世界を救うために働く。一介の高校生には想像しかねる次元の話だ。自分のことで精いっぱいだった護国寺には、到底世界なんてものは見えていない。そもそもの問題で、ただしく世界を捉えている人間がどれだけいるだろうか。
ピンと来ない。
実感として受け止められない。
――――けれど、人のために働くという文句には心惹かれた。
今まで迷惑しか掛けてこなかった自分が誰かのために動ける機会など、そうあるものではない。
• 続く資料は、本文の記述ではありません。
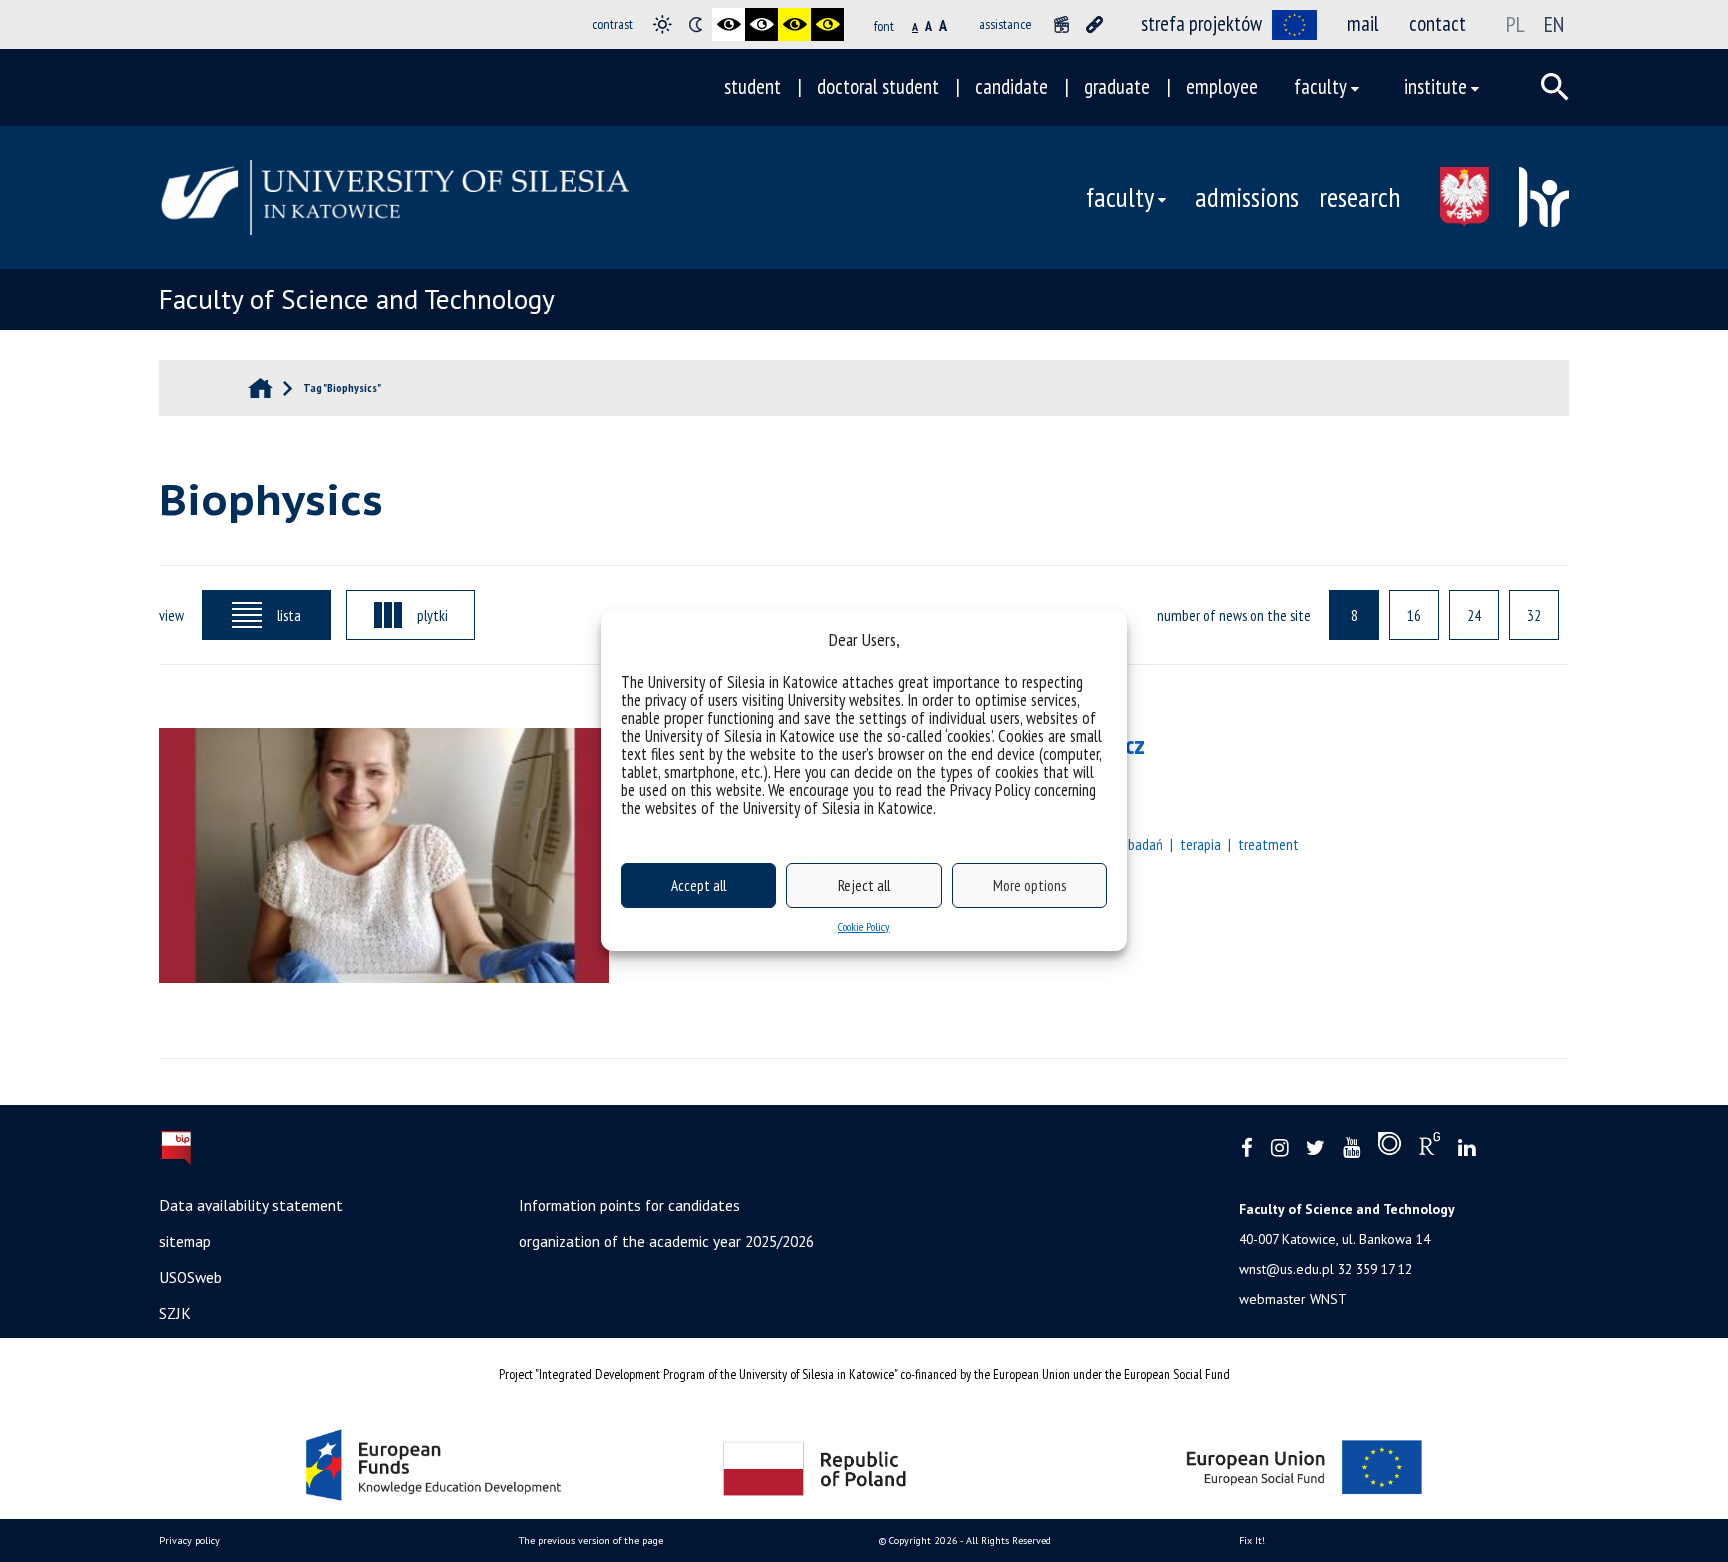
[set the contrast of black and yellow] (794, 24)
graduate (1117, 86)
罪滅ぼしとして出来うる限り人助けをしてきたが、負債を完済するには一生を費やしても足りないと前々から思っていた。誰かの人生を狂わせるというのは、それほどまでに重いことなのだと。
「俺は――――――」
意を決したように、護国寺嗣郎は口を開いた。
「――――誰かの役に立ちたい。そうでなければ、俺の生きる意味がなくなってしまう」
「その言葉が聞きたかった」
某名医のようなセリフを口にして、ムサシは立ち上がった。
「行こうか。下に車を待たせてある」
自分の答えが見透かされていたようで、護国寺は少し照れた風に笑った。